In all of my tests/projects with DOTS so far, I’ve very often ended up having to fallback to IJobChunk because I required a job that operates on more than 6 component types. Are there plans to generate “IJobForEach_EBCCCCCCCCC” and so on? Not sure about the technical implications of this (if it would make the codebase size completely explode or not). Maybe an on-demand IJobForEach codegen tool could be nice if we ever need more components/buffers?
There are times where I could combine several components into one in order to reduce the required component count, but that means there’s a price to pay in performance, modularity and clarity. (a lot of other jobs may not need all of the data in that big combined component). I don’t really want to end up with a component called “HealthButAlsoPlayerInputs”

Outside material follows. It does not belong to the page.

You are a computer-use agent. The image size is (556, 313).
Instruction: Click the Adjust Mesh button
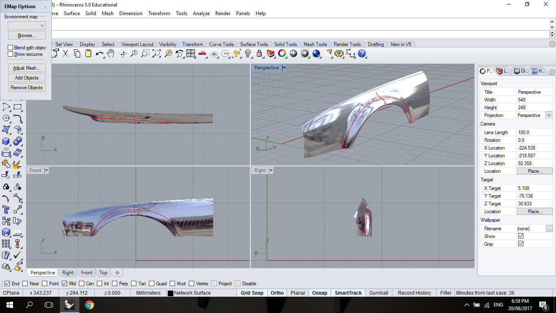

I also haven’t tried the Entities.ForEach much, so I dunno if this solves that problem
It’s been rare I’ve needed more than six component types in a single job, but when I do I just access them via ComponentDataFromEntity within the job. I always make sure that I have RequireComponentTag or WithAll<T> specified so I do not need to do an existence check when accessing them within the job. Performance has rarely ever been an issue with this approach, and if it has I do the next approach.
Alternatively split your jobs up more so you don’t need to access as much, or have jobs that calculate intermediate data for a later job to consume. For instance my utility AI system uses a job to collect and calculate various metadata about entities, stores them in intermediate NativeArrays, and then the followup job does the real work. That followup job really only needs a couple component types at that point because the collection work was done by the first job.
I also don’t make my component data extremely granular, often preferring them to use “feature flag” enums to combine optional but conceptually related data into a single struct. For instance, I don’t separate mana, health or armor into different component data, and as they are each optional any logic using them just checks a enum StatType : short bitmask field to see if the entity has one or the other.
Entities.ForEach lets you go up to 8, and also with a bit more flexibility. (like it’s fine if you want to use 8 dynamicbuffers.
if you want to go totally rambo I think you could trick the entities.foreach compiler into doing more if you make a custom delegate, and provide a .ForEach overload like the ones in Packages/com.unity.entities/Unity.Entities/CodeGeneratedJobForEach/UniversalDelegates.gen.cs
the reason we’re restricted to 8 is that we need to generate a custom delegate type for each combination, and there’s a balance between “phil wants 9” and “all tools / IDE’s start running a bit slower because there’s more types to scan/autocomplete against”.